Beantworte die folgenden Fragen zum Artikel über Geo-Arbitrage:
(a) Welche Unterschiede nutzen digitale Nomad:innen mit Geo-Arbitrage aus?
(b) Aus welchem Grund pendeln dem Beispiel nach viele Menschen?
(c) Was geben digitale Nomad:innen zugunsten des Reisens und Arbeitens rund um die Welt auf?

_ARTIKEL_
* * * * * * * * *

Mit Geo-Arbitrage nutzen digitale Nomad:innen weltweit unterschiedliche Lohnniveaus und Lebenshaltungskosten aus, um mehr Lebensqualität zu gewinnen, ohne dafür mehr Geld verdienen zu müssen. Was daran problematisch ist, erfährst du hier.
Hast du schon einmal in einer Stadt gearbeitet und in einer anderen gewohnt? Viele Menschen pendeln, weil zum Beispiel die Miete an ihrem Arbeitsort zu hoch ist. Sie nehmen einen längeren Arbeitsweg in Kauf, um dort zu leben, wo es günstiger ist. Digitale Nomad:innen wenden eine ähnliche Strategie auf globaler Ebene an: Sie geben einen festen Wohn- und Arbeitsplatz zugunsten des Reisens und Arbeitens rund um die Welt auf. Die Wahl ihres Standorts verläuft dabei ganz gezielt: Wer ortsunabhängig arbeiten kann, sucht sich natürlich einen Wohnort aus, der gewisse Vorteile bietet – insbesondere finanzielle. Viele digitale Nomad:innen zieht es also in Länder, in denen sie von ihrem Gehalt besser leben können. Von dort aus können sie dann auch arbeiten.

* * * * * * * * *

_DATENSATZAUSZUG_

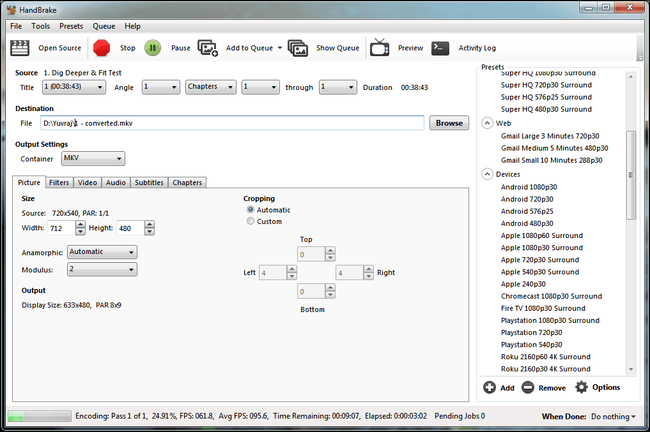Switch to the Video tab
The width and height of the screenshot is (650, 432).
point(87,183)
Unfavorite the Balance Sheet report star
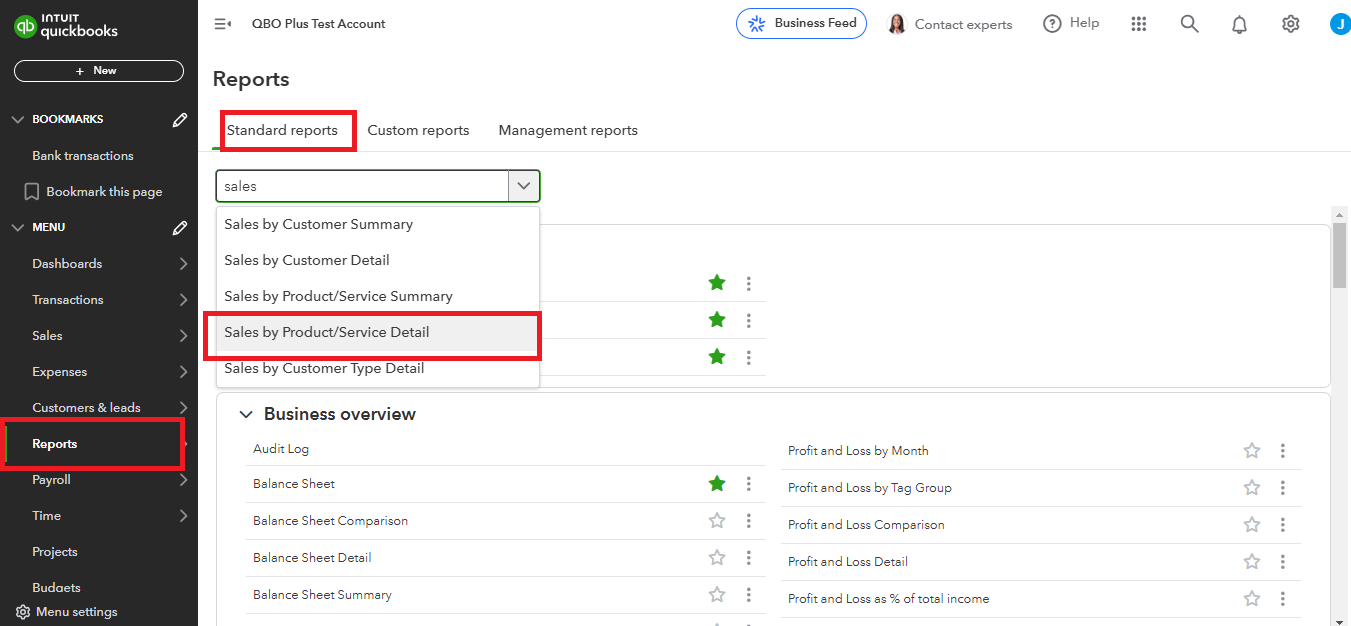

* * * * * * * * *

_LÖSUNG_
(a) Weltweit unterschiedliche Lohnniveaus und Lebenshaltungskosten.
(b) Weil die Miete an ihrem Arbeitsort zu hoch ist.
(c) Einen festen Wohn- und Arbeitsplatz.